Just as detectives use the famous murder bag invented by Sir Bernard Spilsbury, the crime writer needs a toolbox. This is my essential list, after six years of working as a true crime writer: a personal reference library, access to digital archives, newspaper cuttings files and a network of experts at archives and in organisations. My latest book will illustrate this. I have just completed Cold Case Investigators (Pen and Sword) which is a collection of cases solved by DNA sampling. Writing this was so much easier with the backup of my shelf of reference works on forensics and the newspaper archives on my computer. In addition, I had to check all kinds of facts, from place-names to legal professionals and work with journalists or archivists. These people have become acquaintances I can e-mail and ask regarding small details.

The writing after all this is a matter of knitting together a mass of facts and opinion. When I first started, I had to spend hours gathering these resources, but that has been invaluable. Writing at the screen, I have most of these sources and supports within arms reach.

START WITH THE PEOPLE

Crimes happen for all kinds of reasons, and what was an offence in 1800 will not be one now. In 1950 suicide was still a criminal offence. Up to 1964 a person planning to take a life knew that one possible outcome of his act would be an appointment with the hangman. To help the true crime writer, there is an established classic structure in the historical crime subjects: in the case of the 220 capital crimes on the statute books in Britain up to the 1820s, the structure of the narrative the writer follows is:

The crime and its circumstances

The pursuit and the arrest

The trial in court or courts

The time in prison the possibility of a reprieve or a commutation.

The execution

That may still be the basis of a successful book or article, of course, but my advice is to start with the people, not the offence. The best crime writing comes from the understanding and retelling of the human situation at the core of the story. Take the example of a man who has embezzled funds from some organisation for which he acts as treasurer. He has betrayed trust as well as broken the law. Understanding that human dilemma is an integral part of writing that story. The moral consequences are as important and intriguing as the legal ones.

PUBLICATION

Today, the long-established monthly true crime magazines are a good place to start. True Crime, Murder Most Foul and True Detective constantly need stories of course, and they invite well-researched stories, profiles and theories on all varieties of crime. The work involved in this kind of writing is an excellent basis for book-length work. Some subjects never fade away of course: any new angle on major subjects such as Jack the Ripper, The Moors Murders or Dick Turpin will always find a positive response. But equally, the sidelights of crime have a place too.
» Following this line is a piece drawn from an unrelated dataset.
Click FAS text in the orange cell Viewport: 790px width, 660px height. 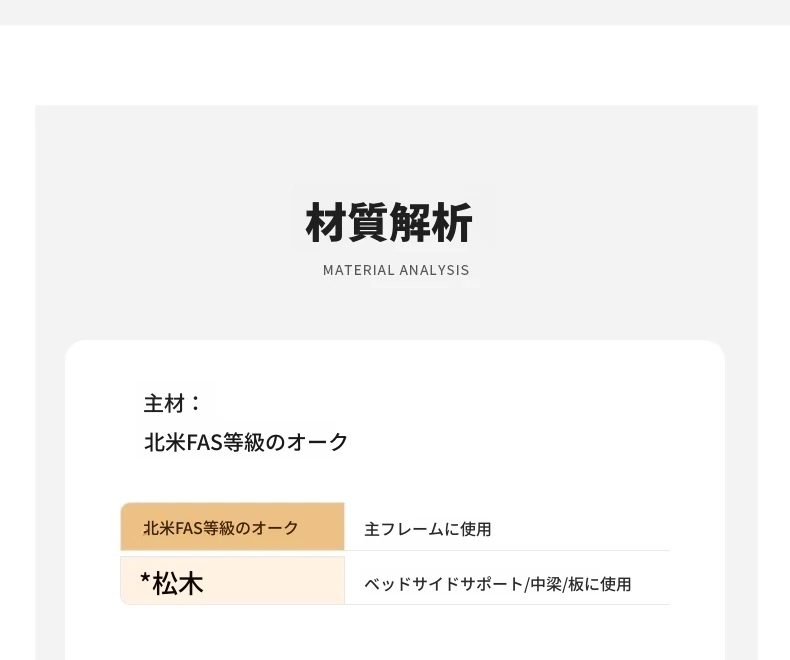[x=188, y=529]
The first step is to reflect on exactly what aspects of crime and law interest you most profoundly. Some writers have the scientific interest needed for scene of crime and forensics writing; others prefer the intuitive writing required for such topics as psychopaths, deviancy and violent crime. But the range is vast, and crime borders on any number of other disciplines. In the course of writing my books I have had to understand political radicalism, the effects of various drugs, how arsenic may be detected and how detectives were trained in 1930.

If the story you choose has more questions than may be easily answered, then there is potential there. My own first writing in true crime was, I can now see with hindsight, an attempt to tell the bare events and bring in some social history. As I learned more, I worked hard to create layers of meaning and interest. That has enriched the whole process and of course, my satisfaction in the end product.